I just finished reading, “Leaving Microsoft to Change the World” by John Wood. What a compelling journey! It is about his life-changing efforts to share the gift of literacy with kids all over the world. At the beginning of this story, Wood was a high-powered executive for Microsoft in the 1990’s. Deciding to take a break from his demanding lifestyle, he went on a trek through the Himalayan mountains, he experienced the wonderful opportunity to meet and get to know the people from Nepal. He was struck by the scarcity of books for the children. What books they did have were rag-tag used copies of paperbacks. In Nepal, the illiteracy rate was 70%. At that time, 850 million people lacked basic literacy, meaning that 1 in 7 persons were lacking the ability to read or write a single sentence. I’ve seen first-hand the effects of illiteracy in our country. While waiting for a bus in downtown Harrisburg I encountered two young men who were on work release (they were wearing ankle monitors), and these two young men were unable to read the bus schedule. They were terrified that they would be unable to get to work on time and then get in trouble.
While John Wood was in Nepal interacting with the people he was told time and time again that the people in Nepal desperately needed and wanted books, and they also wanted to learn to speak English. The easiest way to solve both needs was to have a book drive in the U.S. and other English-speaking countries. So John contacted all the people he knew all around the world and organized a book drive. Books came in from everywhere. The logistics of transporting these books over such a distance also became a challenge. So John’s father, who was a Lion’s Club member, contacted the Lions Club in Nepal. They agreed to be the recipients and to initiate collection and distribution sites throughout Nepal.
Room to Read’s program supports a girl by paying school fees, buying her two uniforms, two pairs of shoes, a book bag and school supplies. She is also given health insurance, a bicycle (to get back and forth to school), and a mentor. Surprisingly enough, the cost of this per year is $300. At this point 16.6 million children have been helped by Room to Read. Room to Read attempts to educate all children, but their initial focus was on girls because young girls without an education are pushed into marriage at a very early age, and also because girls with an education tend to stay with their families and villages, making a lasting impact.
There are a number of things you can do right here to help education.
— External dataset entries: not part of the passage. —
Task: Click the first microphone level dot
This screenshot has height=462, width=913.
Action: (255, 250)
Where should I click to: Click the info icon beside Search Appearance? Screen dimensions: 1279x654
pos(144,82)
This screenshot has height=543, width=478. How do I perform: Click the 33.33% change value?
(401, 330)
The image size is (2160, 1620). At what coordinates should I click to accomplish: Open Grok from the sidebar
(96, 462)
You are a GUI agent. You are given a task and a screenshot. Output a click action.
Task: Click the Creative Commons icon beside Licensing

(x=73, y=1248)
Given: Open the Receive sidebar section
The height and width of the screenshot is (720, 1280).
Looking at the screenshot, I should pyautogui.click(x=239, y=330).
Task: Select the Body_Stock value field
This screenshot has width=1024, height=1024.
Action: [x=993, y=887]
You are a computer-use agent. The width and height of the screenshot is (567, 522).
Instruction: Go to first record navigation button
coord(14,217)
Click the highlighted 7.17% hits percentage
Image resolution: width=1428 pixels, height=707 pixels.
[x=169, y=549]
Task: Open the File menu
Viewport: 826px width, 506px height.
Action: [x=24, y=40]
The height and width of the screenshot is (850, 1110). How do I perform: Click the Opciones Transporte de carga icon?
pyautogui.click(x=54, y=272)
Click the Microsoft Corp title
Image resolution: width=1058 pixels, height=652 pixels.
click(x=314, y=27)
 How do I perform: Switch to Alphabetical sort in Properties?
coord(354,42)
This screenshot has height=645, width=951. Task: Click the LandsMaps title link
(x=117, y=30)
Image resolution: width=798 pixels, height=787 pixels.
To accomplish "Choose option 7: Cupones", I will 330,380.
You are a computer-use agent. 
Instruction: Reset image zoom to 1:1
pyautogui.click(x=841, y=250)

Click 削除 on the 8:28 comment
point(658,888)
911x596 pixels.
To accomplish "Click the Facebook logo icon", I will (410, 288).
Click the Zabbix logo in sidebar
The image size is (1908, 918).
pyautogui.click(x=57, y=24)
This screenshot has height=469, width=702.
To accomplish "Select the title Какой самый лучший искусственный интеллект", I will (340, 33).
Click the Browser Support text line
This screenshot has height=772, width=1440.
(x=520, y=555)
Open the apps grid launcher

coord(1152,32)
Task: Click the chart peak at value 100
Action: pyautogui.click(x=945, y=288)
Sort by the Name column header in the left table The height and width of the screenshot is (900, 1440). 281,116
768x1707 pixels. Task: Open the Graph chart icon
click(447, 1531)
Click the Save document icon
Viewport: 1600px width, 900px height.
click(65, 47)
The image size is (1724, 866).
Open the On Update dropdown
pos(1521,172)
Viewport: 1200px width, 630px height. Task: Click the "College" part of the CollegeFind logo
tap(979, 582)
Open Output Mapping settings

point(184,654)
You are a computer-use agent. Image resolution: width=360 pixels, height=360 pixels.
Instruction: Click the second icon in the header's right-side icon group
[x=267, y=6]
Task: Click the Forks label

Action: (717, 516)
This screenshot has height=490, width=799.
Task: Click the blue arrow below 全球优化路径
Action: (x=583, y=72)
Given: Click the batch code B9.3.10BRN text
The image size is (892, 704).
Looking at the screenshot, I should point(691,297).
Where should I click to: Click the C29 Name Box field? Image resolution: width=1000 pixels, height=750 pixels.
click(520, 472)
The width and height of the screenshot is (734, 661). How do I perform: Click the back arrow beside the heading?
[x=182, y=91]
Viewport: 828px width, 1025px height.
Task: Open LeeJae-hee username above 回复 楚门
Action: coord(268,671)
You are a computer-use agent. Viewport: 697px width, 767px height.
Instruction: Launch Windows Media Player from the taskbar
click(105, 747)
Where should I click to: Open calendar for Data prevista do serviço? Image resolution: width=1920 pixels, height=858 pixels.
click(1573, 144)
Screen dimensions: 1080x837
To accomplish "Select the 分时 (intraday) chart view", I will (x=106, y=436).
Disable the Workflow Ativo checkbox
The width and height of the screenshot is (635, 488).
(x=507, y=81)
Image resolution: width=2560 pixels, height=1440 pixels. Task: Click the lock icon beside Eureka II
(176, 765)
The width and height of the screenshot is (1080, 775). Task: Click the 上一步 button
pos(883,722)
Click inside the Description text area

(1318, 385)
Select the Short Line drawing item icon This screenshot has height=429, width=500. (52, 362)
One is to donate and drop off school supplies at your local school, contribute to DonorsChoose, https://www.donorschoose.org/ which works with schools and teachers all over the country to help facilitate education.
A woman named Taleah Greve set up Embrace Books in West Michigan so that anyone who wanted a book could simply come in and take one. How easy is that? You can visit them on Facebook at https://www.facebook.com/EmbraceBooks/
Or simply drop off your General Mills Box Tops for Education at your school. They can be redeemed for school supplies and equipment and the best part is, they cost nothing!
Another great idea is to click on The Literacy Site https://theliteracysite.greatergood.com/clicktogive/lit/home. On their site, all you do is click on a button and that provides proceeds to fund books for children. I remember when my kids were in elementary school. Every so often, the school would have RIF day (Reading is Fundamental). My kids each got to pick out their very own book. They would be so excited and so happy. I still remember their joy.
One other thing you can do is to donate your used books to a local library or literacy center. Chances are you won’t reread them, and someone else could find use for them.
You are unique. Share that uniqueness.